▸ PROBLEM TO WORK ON
Your reply should hold every record exactly as given, with no pictures in it.

BEGIN DATA RECORDS

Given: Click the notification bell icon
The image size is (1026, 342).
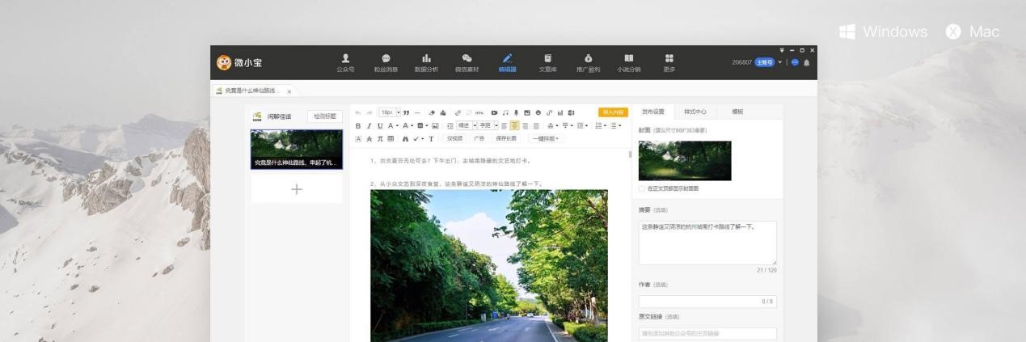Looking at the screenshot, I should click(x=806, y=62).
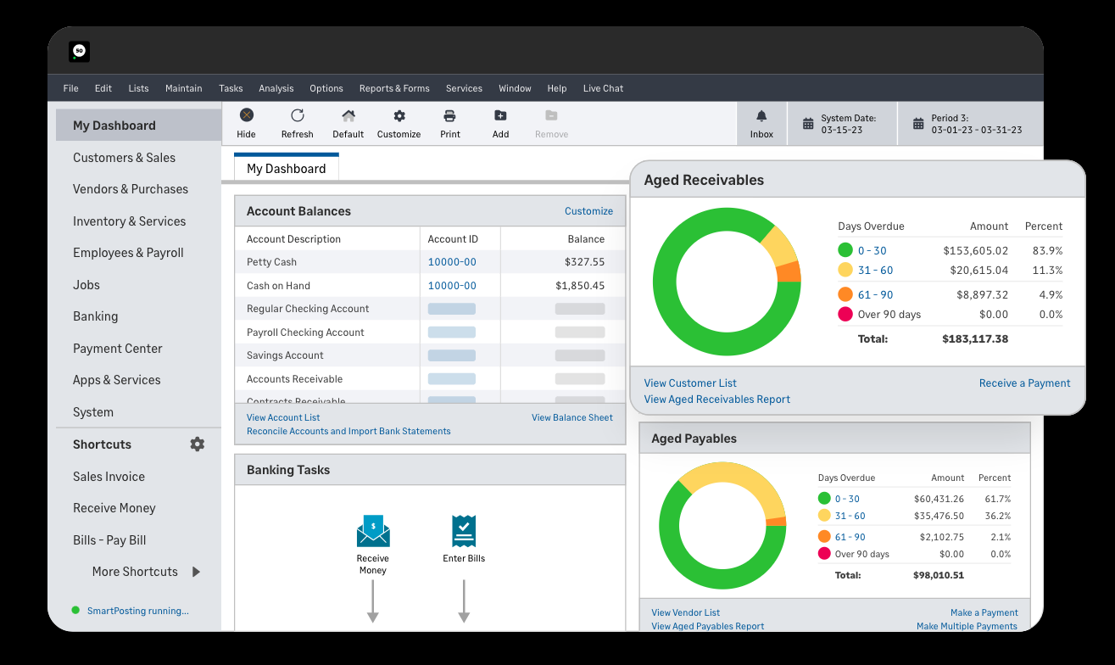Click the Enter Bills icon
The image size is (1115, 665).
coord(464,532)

END DATA RECORDS

▸ RESPONSE AREA
Given: Click the notification bell icon
The image size is (1026, 342).
Looking at the screenshot, I should click(x=806, y=62).
Click the Enter Bills icon
The image size is (1115, 665).
coord(464,532)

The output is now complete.